Référence : 2024 CF 255

Ottawa, Ontario, le 16 février 2024

En présence de Madame la Juge Azmudeh

ENTRE:

INTELCOM COURRIER CANADA INC.

demandeur

et

PROCUREUR GÉNÉRAL DU CANADA

défendeur

ORDONNANCE ET MOTIFS

I. Aperçu

[1] La Requête s’inscrit dans le cadre d’une demande de contrôle judiciaire (la « demande de contrôle judiciaire »). Par leur Requête, le requérant demande à cette Cour d’émettre une injonction pour l’obtention d’un sursis d’application jusqu’au jugement final à être rendu dans la présente instance.

[2] Le requérant, Intelcom Courrier Canada Inc. (« Intelcom »), est une entreprise de transport de marchandises qui avait opéré sous la juridiction fédérale pendant une vingtaine d’années jusqu’à ce qu’un agent du Programme du travail (« Agent ») d’Emploi et Développement social Canada (« EDSC ») a déterminé qu’Intelcom n’était pas de compétence fédérale en matière de relations de travail.

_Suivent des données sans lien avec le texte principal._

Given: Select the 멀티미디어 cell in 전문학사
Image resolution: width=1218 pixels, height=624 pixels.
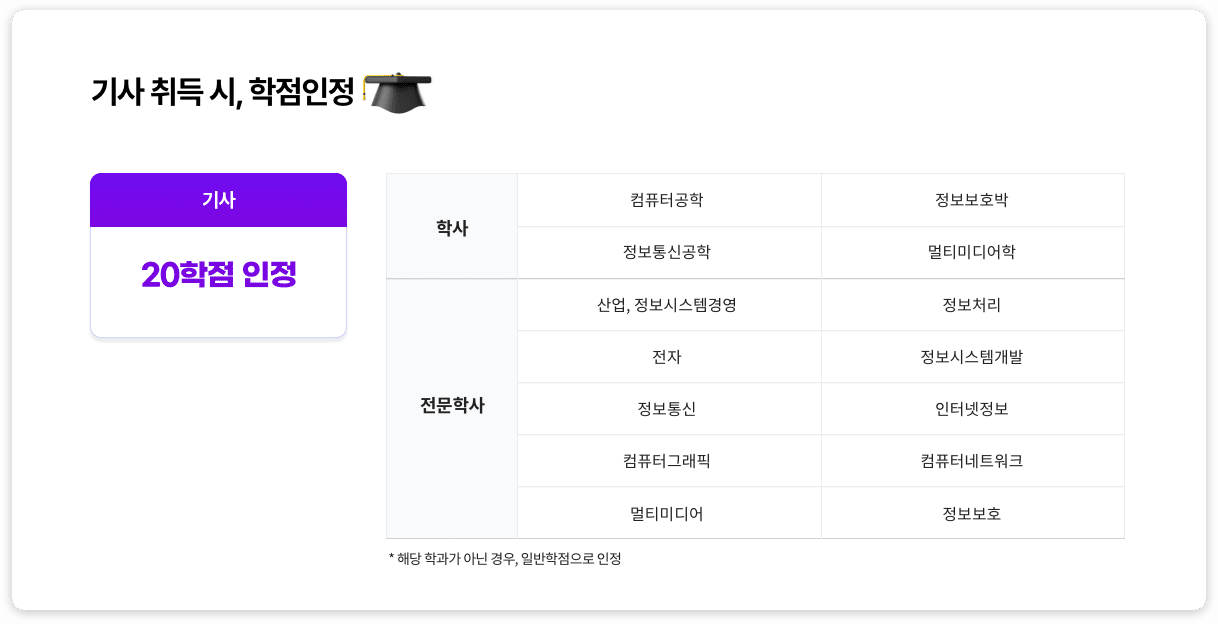Looking at the screenshot, I should click(x=667, y=514).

[3] Les parties ne s'entendent pas sur la date de cette décision. L'EDSC a initialement décidé que les activités d'Intelcom ne relevaient pas de la compétence fédérale le 6 mars 2023. Presque deux mois plus tard, soit le 3 mai 2023, par l'intermédiaire de ses avocats, Intelcom a avisé l’Agent d’EDSC qu’il y a eu certains changements fonctionnels et opérationnels au sein de l’entreprise depuis le dépôt de leurs soumissions en août 2022 et qu’il était d’avis que l’enquête menée par EDSC devrait en tenir compte. Intelcom a soumis des documents supplémentaires. Toutefois, après examen des documents, l'EDSC n'a pas été convaincu de modifier sa position et l'a confirmée le 31 octobre 2023.

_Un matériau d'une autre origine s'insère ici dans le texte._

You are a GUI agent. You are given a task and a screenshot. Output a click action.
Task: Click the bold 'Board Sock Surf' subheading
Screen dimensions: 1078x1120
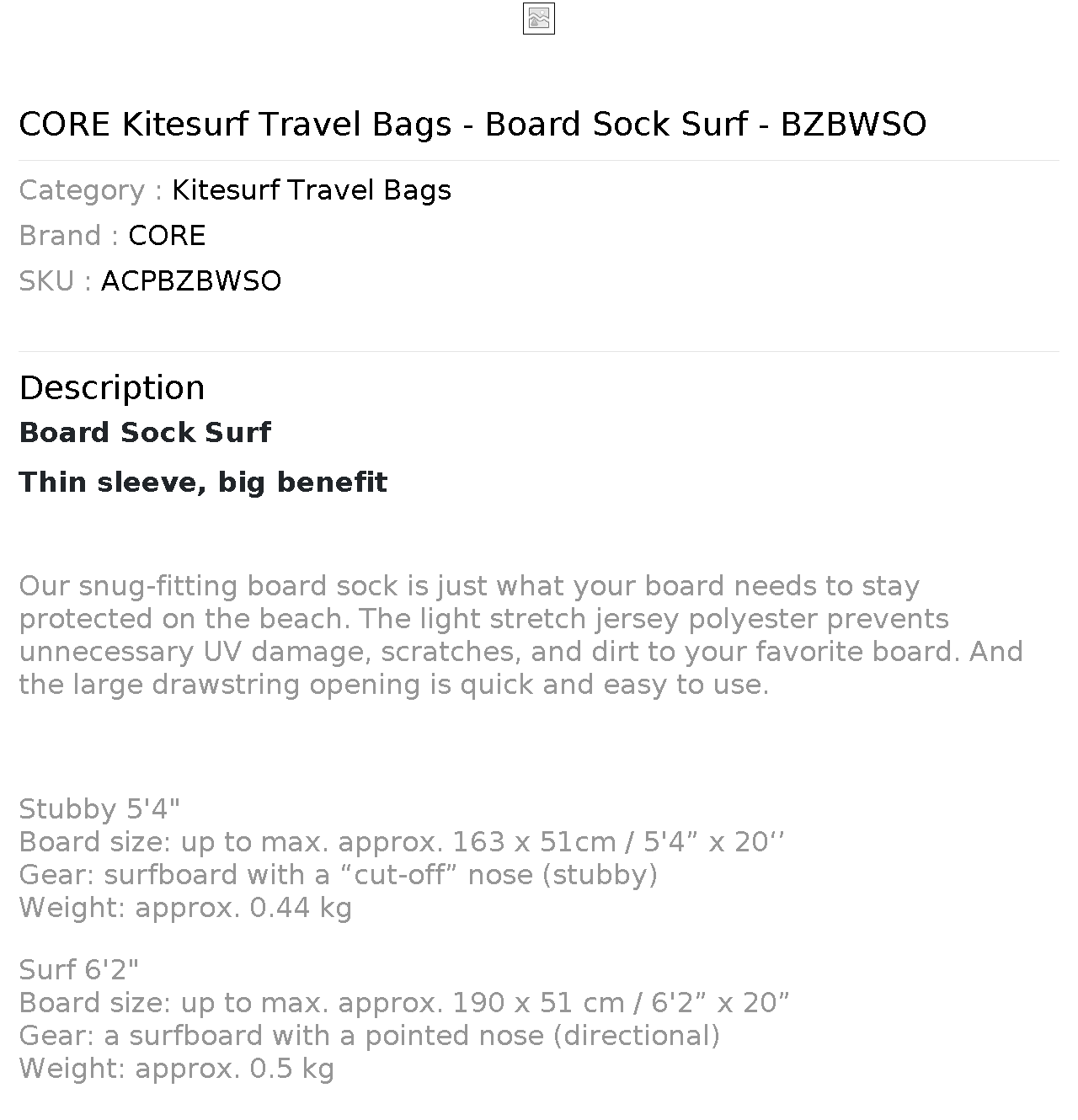tap(145, 433)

[4] Intelcom a demandé à la Cour de procéder à un contrôle judiciaire de la réponse envoyée par EDSC en octobre. Si les parties ne s’entendent pas sur la portée de cette « décision », il appartiendra au juge saisi de la demande de contrôle judiciaire de se prononcer, en se fondant sur les motifs qui accompagnent la décision et dans le contexte des orientations données par la Cour suprême du Canada dans l'arrêt Canada (Ministre de la Citoyenneté et de l’Immigration) c Vavilov, 2019 CSC 65. La question qui se pose en l’espèce est de savoir si la partie requérante s’est acquittée de son fardeau en démontrant que le critère juridique pour une injonction interlocutoire est rempli.

II. Décision

[5] La requête du demandeur est rejetée pour les raisons suivantes.

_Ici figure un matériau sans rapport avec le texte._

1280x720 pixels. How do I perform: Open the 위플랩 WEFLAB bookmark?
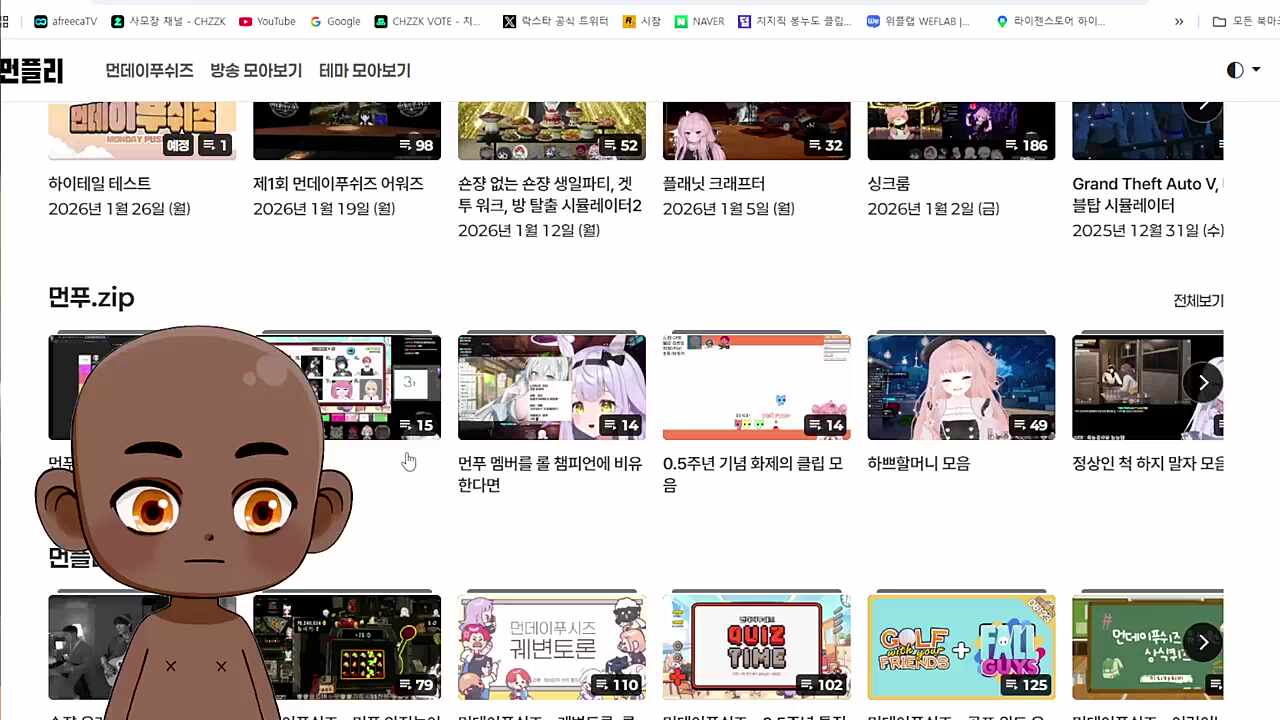(x=918, y=21)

[6] Question préliminaire: la preuve présentée par les parties dans le cadre de la présente requête devrait-elle être considérée au mérite?

[7] Je suis d’accord avec la partie défenderesse que la Cour devrait bénéficier de la preuve présentée par les parties dans le cadre de la présente requête pour trancher les questions dont elle sera saisie au mérite, y compris la question fondamentale de savoir si la « décision » sous contrôle en est une.

[8] En vertu du règle 3 et du paragraphe 373(4) des Règles des Cours fédérales et dans l’intérêt de la proportionnalité et l’administration de la justice, la Cour ordonne qu’elle soit considérée comme une preuve présentée à l’instruction de l’instance, permettant aux parties de la verser, tant en demande qu’en défense, dans leurs dossiers respectifs, sans préjudice pour les parties de faire valoir tout argument quant à sa pertinence.

III. Test légal: injonction

[9] C’est l'arrêt RJR-MacDonald Inc. c Canada (Procureur général), 1994 CanLII 117 (CSC), [1994] 1 RCS 311 (RJR-MacDonald) qui définit le critère conjonctif pour une injonction : une injonction interlocutoire pour l’obtention d’un sursis jusqu’au jugement final à intervenir, les demandeurs doivent 1) établir qu’il y a une question sérieuse à juger, 2) qu’ils subiront un préjudice irréparable en cas de refus d’octroyer le redressement demandé, et 3) que la balance des inconvénients milite en leur faveur. Le demandeur a le fardeau de démontrer que leur Requête satisfait ces critères cumulatifs bien établis.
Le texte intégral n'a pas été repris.